(Dataset entries):
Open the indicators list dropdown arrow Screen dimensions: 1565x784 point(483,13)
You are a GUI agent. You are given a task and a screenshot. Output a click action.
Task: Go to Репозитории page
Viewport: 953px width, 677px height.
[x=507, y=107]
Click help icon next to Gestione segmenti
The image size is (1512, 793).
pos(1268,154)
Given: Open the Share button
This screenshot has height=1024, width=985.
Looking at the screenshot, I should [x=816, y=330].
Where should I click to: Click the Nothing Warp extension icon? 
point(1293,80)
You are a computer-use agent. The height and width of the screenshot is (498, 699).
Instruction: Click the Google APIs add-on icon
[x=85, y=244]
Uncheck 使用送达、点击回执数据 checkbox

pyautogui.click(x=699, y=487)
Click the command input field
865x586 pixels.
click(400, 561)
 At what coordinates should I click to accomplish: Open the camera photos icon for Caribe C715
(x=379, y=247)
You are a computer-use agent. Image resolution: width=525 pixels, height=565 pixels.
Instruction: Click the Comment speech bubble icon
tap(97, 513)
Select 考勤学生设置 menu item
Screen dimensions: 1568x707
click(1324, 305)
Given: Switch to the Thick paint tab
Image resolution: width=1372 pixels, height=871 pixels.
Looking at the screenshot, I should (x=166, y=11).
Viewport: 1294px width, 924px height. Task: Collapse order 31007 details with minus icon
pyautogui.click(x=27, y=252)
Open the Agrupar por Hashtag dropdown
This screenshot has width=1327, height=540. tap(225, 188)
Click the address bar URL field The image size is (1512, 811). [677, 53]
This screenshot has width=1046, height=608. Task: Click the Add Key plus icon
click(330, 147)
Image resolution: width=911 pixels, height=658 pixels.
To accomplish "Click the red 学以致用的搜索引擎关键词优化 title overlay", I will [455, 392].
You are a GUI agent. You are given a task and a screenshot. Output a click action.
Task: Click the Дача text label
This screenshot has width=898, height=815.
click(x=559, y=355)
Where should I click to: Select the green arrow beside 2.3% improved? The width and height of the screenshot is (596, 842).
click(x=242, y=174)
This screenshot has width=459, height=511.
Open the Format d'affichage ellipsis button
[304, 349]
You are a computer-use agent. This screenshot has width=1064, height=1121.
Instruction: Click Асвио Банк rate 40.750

(AIM OF THE EXERCISE):
The required answer is the complete data, repeated exactly.

(WRITTEN SOLUTION):
Open the indicators list dropdown arrow Screen dimensions: 1565x784 point(483,13)
You are a GUI agent. You are given a task and a screenshot. Output a click action.
Task: Go to Репозитории page
Viewport: 953px width, 677px height.
[x=507, y=107]
Click help icon next to Gestione segmenti
The image size is (1512, 793).
pos(1268,154)
Given: Open the Share button
This screenshot has height=1024, width=985.
Looking at the screenshot, I should [x=816, y=330].
Where should I click to: Click the Nothing Warp extension icon? 
point(1293,80)
You are a computer-use agent. The height and width of the screenshot is (498, 699).
Instruction: Click the Google APIs add-on icon
[x=85, y=244]
Uncheck 使用送达、点击回执数据 checkbox

pyautogui.click(x=699, y=487)
Click the command input field
865x586 pixels.
click(400, 561)
 At what coordinates should I click to accomplish: Open the camera photos icon for Caribe C715
(x=379, y=247)
You are a computer-use agent. Image resolution: width=525 pixels, height=565 pixels.
Instruction: Click the Comment speech bubble icon
tap(97, 513)
Select 考勤学生设置 menu item
Screen dimensions: 1568x707
click(1324, 305)
Given: Switch to the Thick paint tab
Image resolution: width=1372 pixels, height=871 pixels.
Looking at the screenshot, I should (x=166, y=11).
Viewport: 1294px width, 924px height. Task: Collapse order 31007 details with minus icon
pyautogui.click(x=27, y=252)
Open the Agrupar por Hashtag dropdown
This screenshot has width=1327, height=540. tap(225, 188)
Click the address bar URL field The image size is (1512, 811). [677, 53]
This screenshot has width=1046, height=608. Task: Click the Add Key plus icon
click(330, 147)
Image resolution: width=911 pixels, height=658 pixels.
To accomplish "Click the red 学以致用的搜索引擎关键词优化 title overlay", I will [455, 392].
You are a GUI agent. You are given a task and a screenshot. Output a click action.
Task: Click the Дача text label
This screenshot has width=898, height=815.
click(x=559, y=355)
Where should I click to: Select the green arrow beside 2.3% improved? The width and height of the screenshot is (596, 842).
click(x=242, y=174)
This screenshot has width=459, height=511.
Open the Format d'affichage ellipsis button
[304, 349]
You are a computer-use agent. This screenshot has width=1064, height=1121.
Instruction: Click Асвио Банк rate 40.750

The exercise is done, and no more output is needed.